Mereka enggan disebut warga Eropa sebab tak ingin disamakan dengan Blok Barat di era Perang Dingin. ”Dua tahun lalu, saat pertama kali bertugas di sini, penanda arah berbahasa Inggris masih jarang. Saya dan istri harus memakai bahasa ’Tarzan’ dan membawa kalkulator saat memesan dan membayar makanan di kafe. Berkat Piala Dunia, semua perlahan berubah,” ujar Duta Besar RI untuk Federasi Rusia dan Republik Belarus M Wahid Supriyadi.
Secara politik, Rusia juga masih ”dikucilkan” negara Barat, seperti Inggris, Jerman, dan Amerika Serikat. Uni Eropa dan AS menjatuhkan embargo dagang ke Rusia menyusul pencaplokan Semenanjung Krimea dan konflik di Ukraina. Fobia akan Rusia menjadi-jadi menyusul Pemilihan Presiden AS 2016 dan kasus keracunan mantan mata-mata Rusia di Inggris, Sergei Skripal dan putrinya, Yulia, Maret lalu.
Namun, hal itu tak menghalangi warga Inggris, Elly, datang ke Moskwa. Ia hadir tidak untuk menonton Piala Dunia, tetapi menemui sahabatnya, warga Rusia, Ekaterina Makanina (29). Elly dan Makanina bersahabat sejak 2014 saat keduanya menjadi mahasiswi program pertukaran budaya di Institut Seni Budaya Indonesia Bandung.

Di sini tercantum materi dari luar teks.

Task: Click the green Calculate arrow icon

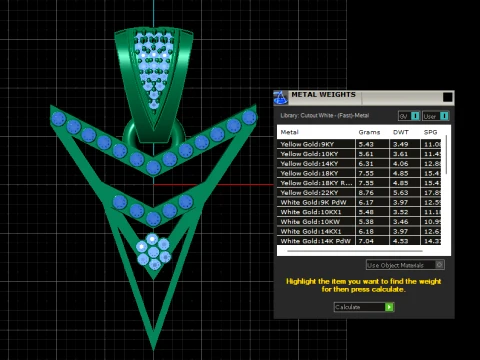Action: click(389, 307)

”Ini kali pertama saya ke Rusia. Namun, saya tidak khawatir sebab ada Katya. Masalah politik tidak pernah mengganggu pertemanan kami. Saya datang karena diundang untuk merayakan Lebaran, sekaligus menjajal gamelan bersama Katya,” ujar Elly di sela-sela latihan gamelan di kompleks Kedutaan Besar Republik Indonesia di Moskwa, Jumat (15/6/2018).
Idul Fitri
Hari itu, kompleks KBRI, tak jauh dari Lapangan Merah, ramai. Ratusan mahasiswa, pekerja, dan jurnalis asal Indonesia datang ke gedung bersejarah itu untuk merayakan Idul Fitri dan mencicipi ketupat dan makanan khas Tanah Air. Sebagian dari mereka menunaikan shalat Id bersama.

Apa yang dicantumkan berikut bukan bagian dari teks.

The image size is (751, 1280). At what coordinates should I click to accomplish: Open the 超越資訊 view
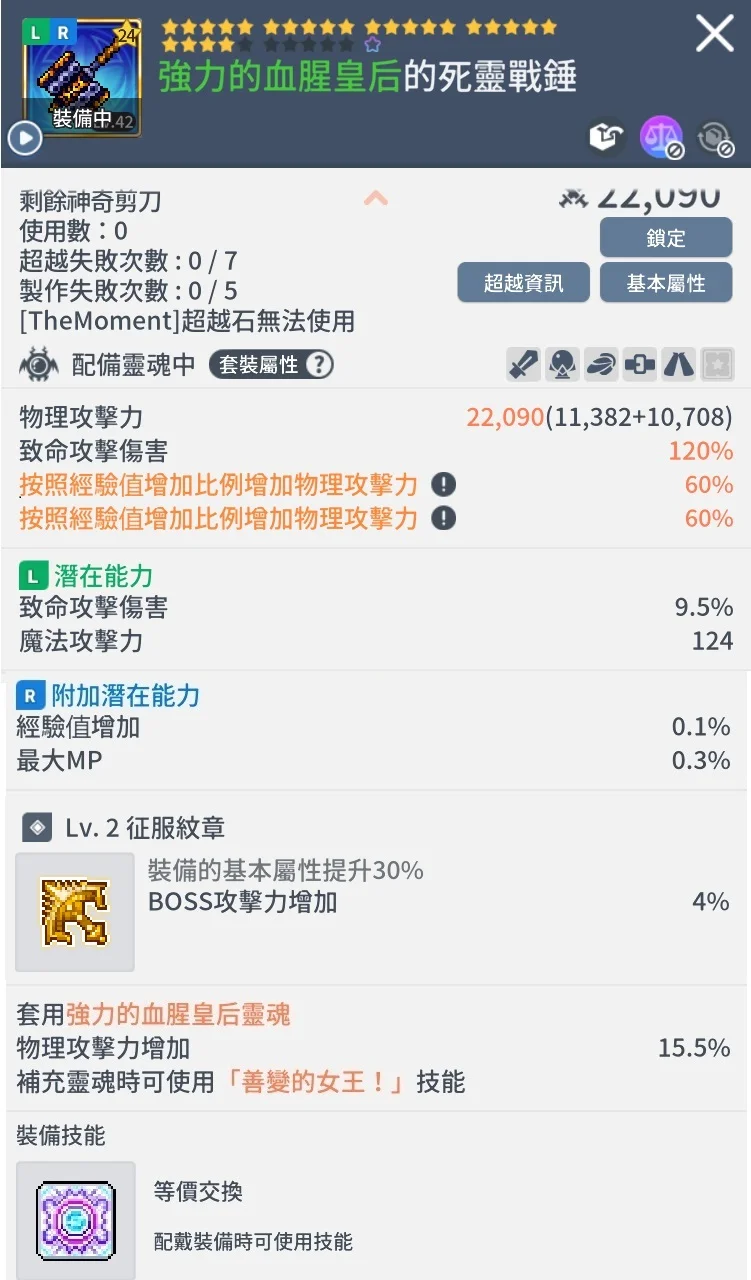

Tidak jauh dari KBRI, warga memenuhi sebuah masjid untuk melaksanakan shalat Id. Jalan di kawasan itu ditutup barikade truk untuk mencegah gangguan keamanan. Shalat Id berjalan lancar meski sejumlah tempat dipenuhi ribuan fans sepak bola.

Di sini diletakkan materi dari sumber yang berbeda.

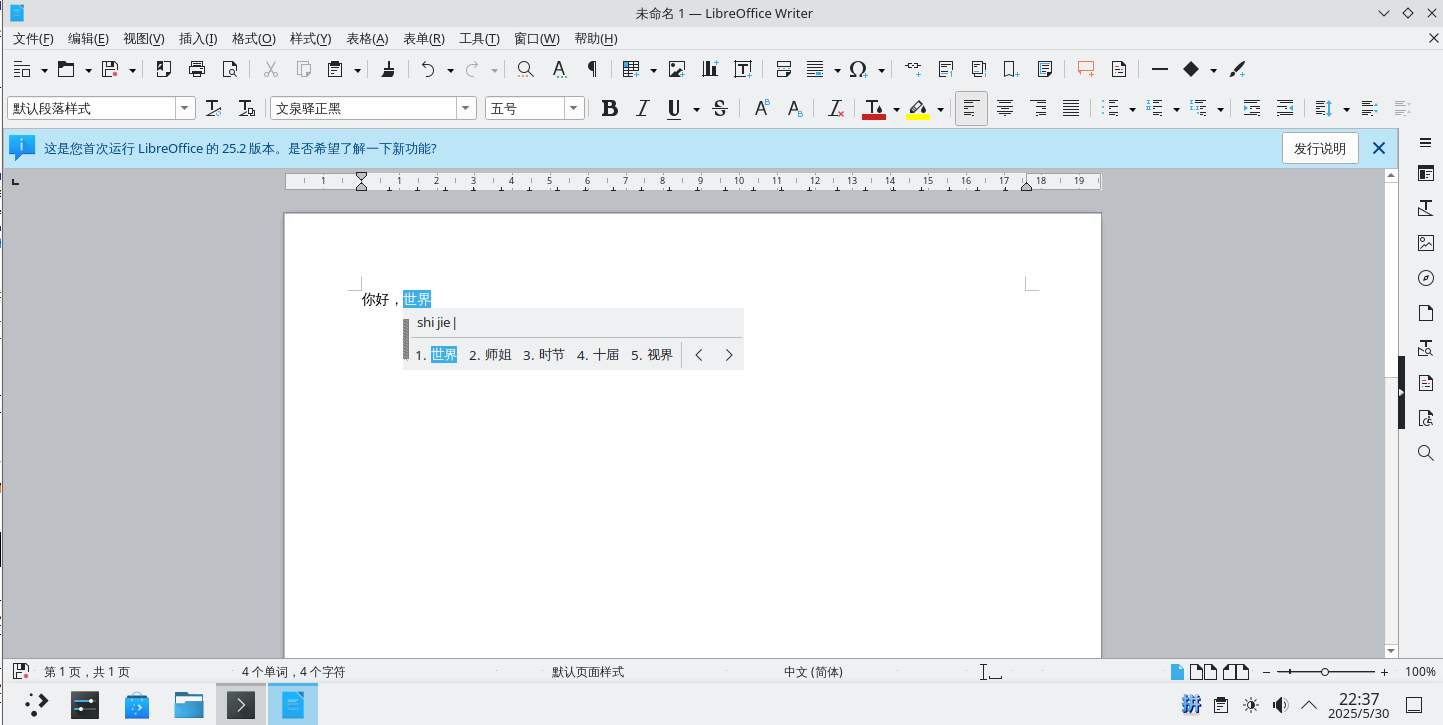The height and width of the screenshot is (725, 1443).
Task: Open Find and Replace magnifier icon
Action: point(525,69)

Menurut Wahid, Rusia seperti Indonesia, terbuka dan toleran dengan ras dan agama yang berbeda. ”Rusia sering dipojokkan negara Barat karena tidak punya humas yang bagus. Negara ini sangat beragam dan memiliki 180 etnik. Mereka menghargai perbedaan. Jadi, kehidupan di sini tidaklah seperti digambarkan di luar,” ujarnya.
Seperti dilantunkan Meine dalam ”Wind of Change”, angin perubahan selalu ada pada warga Rusia. Terkadang, semangat itu perlu dipercikkan lewat momen ajaib seperti Piala Dunia. ”Bawalah aku ke momen keajaiban di malam kejayaan ini/ Saat anak-anak dari masa depan berbagi mimpi mereka”.